Deux ans après, Matteo Renzi est toujours fringant. "L'Italie n'est plus le problème de l'Europe. L'Italie est forte, solide mais elle a encore beaucoup de choses à faire et donc j'ai la même faim qu'au premier jour", s'est flatté le Premier ministre italien en faisant le bilan des réformes engagées pendant son mandat. Mais ses alliés politiques contestent son projet d'union civile pour les couples homosexuels, et sa dépendance vis-à-vis d'eux pourrait le faire transiger.
Symbole de sa volonté de réformer la société italienne, qui reste très réfractaire à l'adoption par les couples homosexuels, son texte discuté au Sénat depuis fin janvier a en effet subi un coup d'arrêt la semaine dernière. Le Mouvement 5 étoiles (M5S), deuxième parti du pays, soutien actif sur ce sujet depuis des mois, a refusé à la dernière minute de soutenir le Parti démocrate.
Renoncer à l'adoption pour faire avancer l'union civile
Si le principe d'une union civile pour les couples de même sexe fait consensus, les alliés du Nouveau Centre-droit (NCD) rejettent violemment la possibilité d'adopter les enfants naturels du partenaire. Devant la presse étrangère lundi, le chef du gouvernement italien a reconnu à demi-mot qu'il faudrait renoncer à cette mesure. "Je pense qu'il ne peut pas y avoir des enfants de série A et des enfants de série B. Mais ceci étant dit, l'Italie est un pays qui n'a même pas d'union civile et nous pensons que le moment est venu de mettre le mot 'fin' à ce long renvoi constant". Au Sénat, le Parti démocrate de Renzi (PD) ne dispose pas de la majorité absolue.

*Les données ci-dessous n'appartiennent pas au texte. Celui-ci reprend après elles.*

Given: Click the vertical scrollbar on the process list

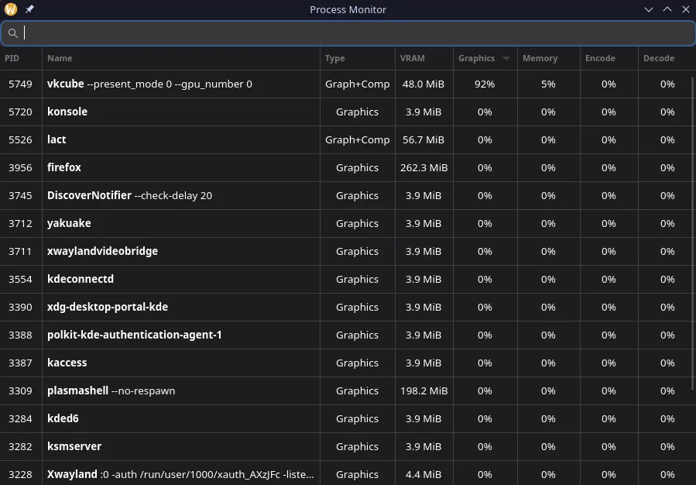Looking at the screenshot, I should [x=692, y=232].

Si les sénateurs n'arrivent pas à trouver un accord, le gouvernement engagera sa responsabilité dans les prochains jours sur un texte validé par ses alliés du centre-droit, et donc très probablement amputé de la possibilité d'adoption. "Il faut que cette loi se fasse pour de bon", a martelé Matteo Renzi. Son ministre de l'Intérieur, Angelino Alfano, chef du Nouveau Centre-droit, a exprimé sa satisfaction: "Il n'y a pas de vainqueurs ou de vaincus ici, juste une question de bon sens."
"Sortir le pays du Moyen-Age" ou transiger?
Selon lui, la suppression de l'adoption de l'enfant du conjoint est "un minimum" et il faut aussi retirer les mesures faisant de l'union civile une "photocopie du mariage". La pension de réversion ou encore la possibilité de prendre le nom de famille de son conjoint pourraient ainsi se retrouver également dans la balance.
Pour Arcigay, la principale association de défense des homosexuels en Italie, négocier un accord sur l'union civile avec le NCD "revient à écrire les lois de protection des enfants avec un ogre". Elle appelle le PD, les partis de la gauche non-gouvernementale et le M5S à se remettre autour d'une table pour s'engager à faire passer le texte en l'état. "Pour une fois, que prévale l'intérêt suprême des citoyens et du pays à sortir du Moyen-Age", a lancé Arcigay, qui appelle à un rassemblement devant le Sénat lors de la reprise des débats mardi après-midi.